WHAT YOU ARE ASKED TO DO: Output the records. Match them exactly.

SUPPLIED MATERIAL:
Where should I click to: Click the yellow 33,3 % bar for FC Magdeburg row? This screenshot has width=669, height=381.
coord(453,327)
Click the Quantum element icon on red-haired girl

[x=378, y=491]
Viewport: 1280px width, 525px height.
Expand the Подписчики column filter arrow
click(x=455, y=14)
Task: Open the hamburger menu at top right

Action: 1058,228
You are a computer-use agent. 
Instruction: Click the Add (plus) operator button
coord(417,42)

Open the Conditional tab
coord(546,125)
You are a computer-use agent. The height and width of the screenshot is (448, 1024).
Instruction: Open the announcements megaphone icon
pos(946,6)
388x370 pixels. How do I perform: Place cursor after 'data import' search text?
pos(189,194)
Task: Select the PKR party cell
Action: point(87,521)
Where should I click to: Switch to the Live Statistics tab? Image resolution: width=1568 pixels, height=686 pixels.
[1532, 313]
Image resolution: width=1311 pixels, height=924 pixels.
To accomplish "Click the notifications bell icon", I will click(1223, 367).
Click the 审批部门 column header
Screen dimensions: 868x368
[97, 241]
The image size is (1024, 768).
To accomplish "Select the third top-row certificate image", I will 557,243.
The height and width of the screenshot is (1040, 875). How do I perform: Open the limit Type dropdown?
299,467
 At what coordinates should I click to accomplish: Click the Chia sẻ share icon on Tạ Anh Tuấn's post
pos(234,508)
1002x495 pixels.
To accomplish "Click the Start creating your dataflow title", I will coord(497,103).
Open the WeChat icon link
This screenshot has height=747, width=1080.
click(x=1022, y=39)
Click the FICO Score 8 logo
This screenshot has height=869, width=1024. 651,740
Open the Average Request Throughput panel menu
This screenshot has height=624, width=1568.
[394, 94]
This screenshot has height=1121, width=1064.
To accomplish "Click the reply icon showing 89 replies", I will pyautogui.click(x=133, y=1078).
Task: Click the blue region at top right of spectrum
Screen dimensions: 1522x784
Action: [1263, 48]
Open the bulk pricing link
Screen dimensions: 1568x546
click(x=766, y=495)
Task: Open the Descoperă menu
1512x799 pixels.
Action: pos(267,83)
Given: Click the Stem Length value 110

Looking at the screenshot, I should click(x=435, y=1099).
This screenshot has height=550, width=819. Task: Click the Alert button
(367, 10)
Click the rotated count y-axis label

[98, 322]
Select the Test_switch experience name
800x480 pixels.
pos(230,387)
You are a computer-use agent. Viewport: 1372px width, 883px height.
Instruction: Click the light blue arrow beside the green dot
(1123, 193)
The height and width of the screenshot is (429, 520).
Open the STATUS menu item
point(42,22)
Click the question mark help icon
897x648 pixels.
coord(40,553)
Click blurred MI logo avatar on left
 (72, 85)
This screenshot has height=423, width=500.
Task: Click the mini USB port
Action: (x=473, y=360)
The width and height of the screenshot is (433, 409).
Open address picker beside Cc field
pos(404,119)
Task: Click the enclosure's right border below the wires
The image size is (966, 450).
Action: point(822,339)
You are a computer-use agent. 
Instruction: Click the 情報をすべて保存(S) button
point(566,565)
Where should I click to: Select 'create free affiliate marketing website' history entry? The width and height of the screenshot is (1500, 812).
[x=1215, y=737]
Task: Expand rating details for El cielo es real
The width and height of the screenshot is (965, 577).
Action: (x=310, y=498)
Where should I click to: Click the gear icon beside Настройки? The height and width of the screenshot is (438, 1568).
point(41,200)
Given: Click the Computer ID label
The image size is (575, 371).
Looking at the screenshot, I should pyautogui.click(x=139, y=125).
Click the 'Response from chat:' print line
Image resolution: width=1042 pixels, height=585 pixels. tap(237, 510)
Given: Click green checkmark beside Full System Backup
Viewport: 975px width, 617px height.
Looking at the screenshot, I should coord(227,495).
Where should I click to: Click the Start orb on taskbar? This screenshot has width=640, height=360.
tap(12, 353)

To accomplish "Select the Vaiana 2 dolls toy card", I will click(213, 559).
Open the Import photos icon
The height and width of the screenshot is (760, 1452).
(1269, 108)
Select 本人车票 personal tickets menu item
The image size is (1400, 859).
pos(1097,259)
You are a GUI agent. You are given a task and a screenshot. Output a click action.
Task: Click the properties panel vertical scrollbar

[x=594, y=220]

SOLUTION:
Where should I click to: Click the yellow 33,3 % bar for FC Magdeburg row? This screenshot has width=669, height=381.
coord(453,327)
Click the Quantum element icon on red-haired girl

[x=378, y=491]
Viewport: 1280px width, 525px height.
Expand the Подписчики column filter arrow
click(x=455, y=14)
Task: Open the hamburger menu at top right

Action: 1058,228
You are a computer-use agent. 
Instruction: Click the Add (plus) operator button
coord(417,42)

Open the Conditional tab
coord(546,125)
You are a computer-use agent. The height and width of the screenshot is (448, 1024).
Instruction: Open the announcements megaphone icon
pos(946,6)
388x370 pixels. How do I perform: Place cursor after 'data import' search text?
pos(189,194)
Task: Select the PKR party cell
Action: point(87,521)
Where should I click to: Switch to the Live Statistics tab? Image resolution: width=1568 pixels, height=686 pixels.
[1532, 313]
Image resolution: width=1311 pixels, height=924 pixels.
To accomplish "Click the notifications bell icon", I will click(1223, 367).
Click the 审批部门 column header
Screen dimensions: 868x368
[97, 241]
The image size is (1024, 768).
To accomplish "Select the third top-row certificate image", I will 557,243.
The height and width of the screenshot is (1040, 875). How do I perform: Open the limit Type dropdown?
299,467
 At what coordinates should I click to accomplish: Click the Chia sẻ share icon on Tạ Anh Tuấn's post
pos(234,508)
1002x495 pixels.
To accomplish "Click the Start creating your dataflow title", I will coord(497,103).
Open the WeChat icon link
This screenshot has height=747, width=1080.
click(x=1022, y=39)
Click the FICO Score 8 logo
This screenshot has height=869, width=1024. 651,740
Open the Average Request Throughput panel menu
This screenshot has height=624, width=1568.
[394, 94]
This screenshot has height=1121, width=1064.
To accomplish "Click the reply icon showing 89 replies", I will pyautogui.click(x=133, y=1078).
Task: Click the blue region at top right of spectrum
Screen dimensions: 1522x784
Action: [1263, 48]
Open the bulk pricing link
Screen dimensions: 1568x546
click(x=766, y=495)
Task: Open the Descoperă menu
1512x799 pixels.
Action: pos(267,83)
Given: Click the Stem Length value 110

Looking at the screenshot, I should click(x=435, y=1099).
This screenshot has height=550, width=819. Task: Click the Alert button
(367, 10)
Click the rotated count y-axis label

[98, 322]
Select the Test_switch experience name
800x480 pixels.
pos(230,387)
You are a computer-use agent. Viewport: 1372px width, 883px height.
Instruction: Click the light blue arrow beside the green dot
(1123, 193)
The height and width of the screenshot is (429, 520).
Open the STATUS menu item
point(42,22)
Click the question mark help icon
897x648 pixels.
coord(40,553)
Click blurred MI logo avatar on left
 (72, 85)
This screenshot has height=423, width=500.
Task: Click the mini USB port
Action: (x=473, y=360)
The width and height of the screenshot is (433, 409).
Open address picker beside Cc field
pos(404,119)
Task: Click the enclosure's right border below the wires
The image size is (966, 450).
Action: point(822,339)
You are a computer-use agent. 
Instruction: Click the 情報をすべて保存(S) button
point(566,565)
Where should I click to: Select 'create free affiliate marketing website' history entry? The width and height of the screenshot is (1500, 812).
[x=1215, y=737]
Task: Expand rating details for El cielo es real
The width and height of the screenshot is (965, 577).
Action: (x=310, y=498)
Where should I click to: Click the gear icon beside Настройки? The height and width of the screenshot is (438, 1568).
point(41,200)
Given: Click the Computer ID label
The image size is (575, 371).
Looking at the screenshot, I should pyautogui.click(x=139, y=125).
Click the 'Response from chat:' print line
Image resolution: width=1042 pixels, height=585 pixels. tap(237, 510)
Given: Click green checkmark beside Full System Backup
Viewport: 975px width, 617px height.
Looking at the screenshot, I should coord(227,495).
Where should I click to: Click the Start orb on taskbar? This screenshot has width=640, height=360.
tap(12, 353)

To accomplish "Select the Vaiana 2 dolls toy card", I will click(213, 559).
Open the Import photos icon
The height and width of the screenshot is (760, 1452).
(1269, 108)
Select 本人车票 personal tickets menu item
The image size is (1400, 859).
pos(1097,259)
You are a GUI agent. You are given a task and a screenshot. Output a click action.
Task: Click the properties panel vertical scrollbar

[x=594, y=220]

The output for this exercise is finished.